Results: We present data on the first 673 pts who discontinued TKIs in 43 centers. Median age at discontinuation was 59 yo (IQR:48-70). 313(46.5%) were female; 53%, 34.5% and 13.5% were low, intermediate, and high Sokal score respectively. 27.5% pts carried a b2a2 BCR-ABL1 transcript, 70.4% pts a b3a2 and 12 pts discontinued with an atypical transcript. 497 pts (74.6%) discontinued in first line, 148 pts in 2^nd line, 18 pts in 3^rd line, and 3 pts in fourth line. 387 pts (57.5%) were on treatment with imatinib at discontinuation, of which 362 pts (94.5%) frontline. 179 pts (26.6%) with nilotinib (113 frontline, 66 in 2^nd or further lines), 91 pts (13.5%) with dasatinib (22 frontline, 67 in 2^nd or further lines), 11 pts (1.6%) with bosutinib and 5 pts discontinued ponatinib in 2^nd or further lines.
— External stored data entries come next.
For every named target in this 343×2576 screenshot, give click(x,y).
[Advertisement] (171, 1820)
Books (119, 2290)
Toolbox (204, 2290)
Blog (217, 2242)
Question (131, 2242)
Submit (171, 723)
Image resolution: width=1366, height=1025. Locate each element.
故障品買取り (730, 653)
Median duration of treatment with the last TKI was 82 mos (IQR:56-118); median time to DMR (undetectable transcript or MR4/MR4.5/MR5) with the last TKI was 17.5 mos (IR 7.8-35). Median duration of DMR was 63 mos (IQR:39-91) before suspension. 620 pts had a response defined according to molecular standardization: 6 pts (0.9%) were less than MMR, 29 pts (4.7%) were MR3, 181 pts (29.2%) were MR4, 223 pts (36%) were MR4.5, 181 pts (29.2%) were MR5. Reasons for discontinuation were toxicity for 117 (17.8%) of pts, pregnancy for 33 (5%), shared decision between clinician and patient for 440 (66.9%), other reasons for 68 pts (10.3%). Median time to restart treatment was 5.3 mos (IQR: 3.7-10).

187 pts had to restart therapy, 118 (63.1%) were treated with imatinib, 39 (20.9%) with nilotinib, 21 (11.2%) with dasatinib, 7(3.7%) with bosutinib, 2 pts (1.1%) with ponatinib. 160 pts (85.6%) restarted treatment with the same TKI that was ongoing before discontinuation. One patient restarted treatment with asciminib. One patient progressed in accelerated phase and another one patient had a lymphoid blastic crisis.

We assessed age at discontinuation, sex, Sokal score, ELTs risk, type of transcript, duration of TKI therapy, line of therapy at stop, last TKI generation, depth of MR, reasons for stop as potential prognostic factors for TFR. We have identified as risk factors associated for restarting treatment the last TKI (2nd or 3rd gen vs 1st gen HR = 0.51, P>99%), it means that those who discontinue a 2^nd or 3^rd gen TKIs have a 49% reduction of the risk of resuming treatment, regardless of the line of therapy; the duration of DMR (1% risk reduction for any additional month, HR = 0.99, P>99%), level of MR at stop (PI=38%) (MR4.5 vs MR4, HR:0.51, P = 99%, MR5 vs MR4, HR:0.52, P=99%), the duration of the TKIs therapy before discontinuation (PI=44%) with HR:0.99, meaning that for each additional month there is a risk reduction of 1%, P=97%).

Survival analysis was conducted on 655 patients. 187 pts (28.5%) had to resume therapy, most of them (N=151) lost molecular response within 12 months of stopping treatment.

Conclusions: Respect to our previous study on 283 pts, we confirm the importance of treatment duration and of the type of TKI as prognostic factors for TFR maintenance. For the first time 2 pts progressed, suggesting that we need to explore other alerts aimed at early detection of those who, despite meeting the criteria for TFR, have an increased risk of resuming treatment.